El drop como solución al tiempo
Ante la presión del reloj, muchos equipos de sevens han incorporado el drop goal como opción de conversión. En lugar de colocar el balón en el tee, el kicker simplemente recoge el balón, da dos o tres pasos hacia la posición de patada, deja caer el balón y lo golpea al bote.
El proceso es notablemente más rápido: un drop bien ejecutado puede completarse en 10-15 segundos desde que el kicker toma el balón, dejando margen amplio dentro de los 40 segundos.
La desventaja del drop respecto a la patada de lugar es que el punto de impacto del pie sobre el balón es menos controlable: cuando el balón bota en el suelo antes del golpe, hay cierta variabilidad que no existe cuando el balón está estático en el tee. Para kickers con mucha práctica en el drop, la diferencia en porcentaje de efectividad es pequeña; para kickers menos especializados, la patada de lugar puede ser más fiable aunque requiera más tiempo.
El saque rápido como táctica: no convertir intencionalmente
Existe una situación táctica en el rugby a 7 que no tiene equivalente en el rugby a 15: la opción deliberada de no convertir el try para sacar de centro rápidamente antes de que el rival se reorganice.
Si el equipo que acaba de marcar un try decide no intentar la conversión, puede sacar de centro inmediatamente.
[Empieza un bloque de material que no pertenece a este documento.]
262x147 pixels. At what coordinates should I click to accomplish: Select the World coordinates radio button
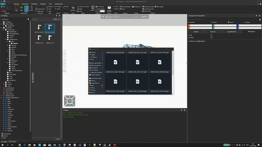[212, 22]
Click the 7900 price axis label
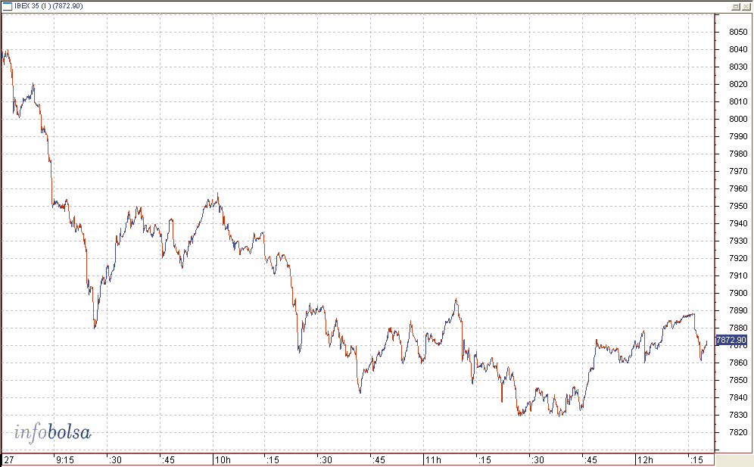 [738, 293]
En el sevens, donde el rival puede estar todavía corriendo para volver a su posición defensiva, un saque de centro rápido puede pillar al equipo contrario con solo 4 o 5 jugadores en su propio campo, creando una situación de superioridad numérica muy favorable para el ataque.
La lógica es simple: si el try se ha marcado en una esquina y la conversión tiene pocas probabilidades de entrar (menos de un 40% de probabilidad, por ejemplo), el equipo puede valorar que 2 puntos potenciales no valen el tiempo que pasa antes del saque. Con esos segundos recuperados, puede tener una situación de 7 vs 4 o 7 vs 5 en el saque que puede valer más de 2 puntos.
Esta táctica es más habitual en momentos del partido donde el marcador requiere marcar más tries rápidamente (cuando el equipo va por detrás con poco tiempo) que en momentos de tranquilidad. También aparece cuando el equipo dominante quiere aplicar una presión psicológica y física máxima al rival sin darle tiempo a respirar.
La rutina de conversión en los mejores equipos
Los equipos de élite del sevens tienen protocolos muy establecidos para la conversión. En el instante en que un try se marca, el portador del tee —a menudo uno de los suplentes en el banquillo o un jugador designado— corre hacia el punto de conversión. El kicker ya sabe quién va a patear según el punto del campo donde se ha marcado el try.
La comunicación entre los jugadores es automática: nadie necesita preguntar quién patea, desde dónde o cuándo. Todo está ensayado. El equipo que mejor gestiona estos segundos de transición entre el try y la conversión tiene una ventaja acumulada a lo largo de un torneo de varios partidos que puede equivaler a varios puntos de diferencia.
El tiempo que invierten los mejores equipos del sevens en practicar sus rutinas de conversión —incluyendo situaciones de estrés con el reloj corriendo— es un reflejo de lo mucho que importa ese detalle en el resultado final.